EXERCISE SET
1. Answer these questions using the Hippo excerpt, one line each:
(a) How many product directors does the speaker have?
(b) What premium increase is typical at renewal?
(c) How long had the customer upset about her renewal offer been with the company?
2. List each process that the Hippo excerpt says has its own director.
3. Proceed with the Hippo excerpt, starting right after its final sentence.

I’ll give you an example of what happened at Hippo. We have our policy management system, where all your policies live. It’s a workflow system, our core platform, and the heart of any insurance company. You have to design keeping who accesses what information at what stage in view.
When you’re a new company, your first customers tend to be yourself, your friends, and your employees. Employees have homes, they want home insurance. They also have access to that information about your policy, your system, and the home you live in. When we identified this as a potential PII data risk, we had to redesign the entire security system around this.
All our product experiences, which in our case are life cycles of a policy, are done by individual product teams. That’s how I structured my organization. So, there’s a director across each of these processes — acquisition, the entire buying process, the post-buying process, the servicing that goes in the middle, and then retention and renewal. I have four product directors who work with their individual engineering teams, and that’s how we are structured.
What’s very critical for us, and more importantly in InsureTech, is aligning your teams across the lifecycle of your customer. I align my product team exactly in this perspective.
For acquisition and onboarding, it’s how we get new customers or partnerships. How do we put your product in other people’s lead flows? How do we get net new carriers to underwrite our process? This will bring the customers into our funnel.
Then, the buying experience. What do you see on your end? How is the offer customized to you? Insurance is very customized to your lifestyle, your home, and the associated risks, even though it looks very commoditized. How do we get that customization? We know so much about our customers, we would love to actually save them money proactively. This is the entire buying experience. There’s a team that does this and this is where machine learning, AI, data analytics, and product features come in.
Next are the mundane things, like how and when you buy a policy. It’s an extremely complicated manual process, and then there is the checkout process.
Hippo writes home insurance, but other types of insurance can come from other carriers. That’s where the complexity comes in — how do we create a single experience for customers? There are processes. We have to make that entire claims process very simple, and also at the same time try to protect our own company paying the claim. So, how can we do it? That’s the entire customer experience. Then at renewal, typically there’s a 5–15 percent increase in the premium. How do we make sure the customer doesn’t feel anything? Can we be proactive?
One of our customers was reacting to the renewal offer she got. She’s been with us for three years and was very upset that her premium grew, our agent and her were playing phone tag, so the frustration was building up. When we got on the phone with her, the customer sentiment was extremely negative. Her point was, “I’ve been a loyal customer. You don’t treat loyalty well. How could you increase my policy? I was expecting a reduction.”
She said, “Why can’t you proactively do it for me? Why couldn’t you have told me, maybe three months in advance?” Well, that could cannibalize our own sales. If I tell you three months in advance, you have more time to shop. But we wanted to learn something from that.
Our feedback was to send customers a renewal policy, but also give them a call and proactively shop for them because we saw that the renewal was increasing. We started developing this dashboard to identify customers and get early signals from underwriting. We created an AI machine learning program that scans everybody who’s coming up for renewals in the next four months, and it gives you a prediction score of who would actually have a significant increase.

RECORDS
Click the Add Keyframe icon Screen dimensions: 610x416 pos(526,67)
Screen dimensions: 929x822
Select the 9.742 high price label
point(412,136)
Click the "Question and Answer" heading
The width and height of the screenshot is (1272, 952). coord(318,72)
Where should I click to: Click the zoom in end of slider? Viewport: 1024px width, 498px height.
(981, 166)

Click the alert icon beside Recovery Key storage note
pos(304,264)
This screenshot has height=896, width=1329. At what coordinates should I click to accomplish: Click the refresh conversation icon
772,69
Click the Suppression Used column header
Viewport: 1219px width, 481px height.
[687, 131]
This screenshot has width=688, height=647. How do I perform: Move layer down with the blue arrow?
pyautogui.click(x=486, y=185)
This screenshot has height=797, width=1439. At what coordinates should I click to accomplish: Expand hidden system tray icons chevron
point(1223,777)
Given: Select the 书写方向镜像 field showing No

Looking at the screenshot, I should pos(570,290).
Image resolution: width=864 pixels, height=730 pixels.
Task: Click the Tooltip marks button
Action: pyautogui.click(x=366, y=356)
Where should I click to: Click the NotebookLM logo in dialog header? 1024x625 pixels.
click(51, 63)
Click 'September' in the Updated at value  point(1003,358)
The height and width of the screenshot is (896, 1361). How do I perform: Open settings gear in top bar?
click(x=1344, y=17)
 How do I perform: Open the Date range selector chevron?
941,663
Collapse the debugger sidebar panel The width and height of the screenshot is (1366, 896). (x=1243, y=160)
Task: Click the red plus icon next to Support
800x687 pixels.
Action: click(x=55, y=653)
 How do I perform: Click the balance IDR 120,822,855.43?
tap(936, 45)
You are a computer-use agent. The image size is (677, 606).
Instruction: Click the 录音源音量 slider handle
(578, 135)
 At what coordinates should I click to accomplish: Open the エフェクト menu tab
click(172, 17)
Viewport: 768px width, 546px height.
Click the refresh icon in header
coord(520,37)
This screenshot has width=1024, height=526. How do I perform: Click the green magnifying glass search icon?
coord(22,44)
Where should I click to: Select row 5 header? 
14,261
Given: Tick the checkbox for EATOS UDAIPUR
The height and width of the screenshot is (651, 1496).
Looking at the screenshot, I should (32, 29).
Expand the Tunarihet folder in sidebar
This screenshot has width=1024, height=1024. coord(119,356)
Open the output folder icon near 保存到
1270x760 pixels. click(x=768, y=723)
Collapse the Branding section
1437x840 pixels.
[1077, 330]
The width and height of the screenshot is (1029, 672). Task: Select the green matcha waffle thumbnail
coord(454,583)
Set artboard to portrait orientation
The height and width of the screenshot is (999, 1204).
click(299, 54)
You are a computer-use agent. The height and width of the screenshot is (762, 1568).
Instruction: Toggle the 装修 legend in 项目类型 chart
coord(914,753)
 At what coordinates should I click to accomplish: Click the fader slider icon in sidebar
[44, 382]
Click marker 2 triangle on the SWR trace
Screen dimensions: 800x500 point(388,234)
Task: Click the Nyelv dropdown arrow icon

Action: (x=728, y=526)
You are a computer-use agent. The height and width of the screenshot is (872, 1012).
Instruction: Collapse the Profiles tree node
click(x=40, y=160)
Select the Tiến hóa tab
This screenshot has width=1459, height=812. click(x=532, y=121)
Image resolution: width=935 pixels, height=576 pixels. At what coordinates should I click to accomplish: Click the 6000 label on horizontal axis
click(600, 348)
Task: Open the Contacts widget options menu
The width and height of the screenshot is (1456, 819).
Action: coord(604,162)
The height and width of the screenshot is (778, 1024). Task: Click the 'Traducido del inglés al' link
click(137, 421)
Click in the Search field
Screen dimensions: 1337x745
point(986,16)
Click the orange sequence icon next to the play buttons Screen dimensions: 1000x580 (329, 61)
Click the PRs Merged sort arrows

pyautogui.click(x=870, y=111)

ANSWERS TO THE EXERCISES
1.
(a) Four
(b) 5–15 percent
(c) Three years

2.
- Acquisition
- The entire buying process
- The post-buying process
- The servicing that goes in the middle
- Retention and renewal

3.
We started putting customers in buckets of 40 percent, 30 percent, and 20 percent increases. We didn’t focus on anything under 20 percent because that’s an expected increase. Anything above a 30, 40, and 50 percent premium increase is considered very high, so the immediate action was to ping individual carriers and try to get quotes from them for these customers.
We started by taking a sample of 500 customers in each one and sending emails to them, giving them proactive calls and SMSes. We saw a 94 percent response rate from the customers. I kid you not, everybody was saying, “Thank you for doing this. Nobody else does that because I see that Hippo is increasing and you are cannibalizing your own.” The good news is, that we had a tie-up with these insurance companies where they would pay us an agent commission for offloading them from Hippo to their policy.
We were getting paid as a commission. The customer was gaining, we were gaining. We were technically reducing our risk profile. It was a great win-win situation for us, but the challenge was to identify who these customers were and the price. When we nailed that down, reaching out to the customers and creating a proactive customer experience was very simple. It impacted customer experience and loyalty in a very significant way.
No one is measuring our customer experience with Lemonade or Allstate or anybody else. Customers today expect everyone to provide a top-notch experience. They compare you with the best customer experience they have, independent of the industry. I think it’s human nature.
Customer experience and insurance is such a huge and hot topic right now because people say, “We are doing much better than the legacy companies.” But that’s not the case, customers are not measuring you by that. Customers think that you’re bad compared to their experience at Amazon. Their standards are higher. It’s a new trend. More and more, we’re observing that and investing quite a bit in customer experience.
We had a very interesting view, but most of them were trying to optimize. 50 percent of them chose the cheapest option which was very good for us because we could offload people who are trying to optimize for price, meaning they are higher risk. We have also seen people who are willing to trade the same premium — that is, a 30 percent increase in premium when they saw value that we were giving them higher coverages.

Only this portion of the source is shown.